SOURCE RECORDS:
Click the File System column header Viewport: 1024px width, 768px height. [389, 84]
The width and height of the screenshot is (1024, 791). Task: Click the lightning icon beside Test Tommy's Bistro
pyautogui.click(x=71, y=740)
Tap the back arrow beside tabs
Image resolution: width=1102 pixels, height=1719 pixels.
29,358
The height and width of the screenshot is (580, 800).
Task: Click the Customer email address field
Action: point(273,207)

AIM OF THE EXERCISE: Every entry must be output again exactly as it was given.

RESPONSE TO THIS TASK:
Click the File System column header Viewport: 1024px width, 768px height. [389, 84]
The width and height of the screenshot is (1024, 791). Task: Click the lightning icon beside Test Tommy's Bistro
pyautogui.click(x=71, y=740)
Tap the back arrow beside tabs
Image resolution: width=1102 pixels, height=1719 pixels.
29,358
The height and width of the screenshot is (580, 800).
Task: Click the Customer email address field
Action: point(273,207)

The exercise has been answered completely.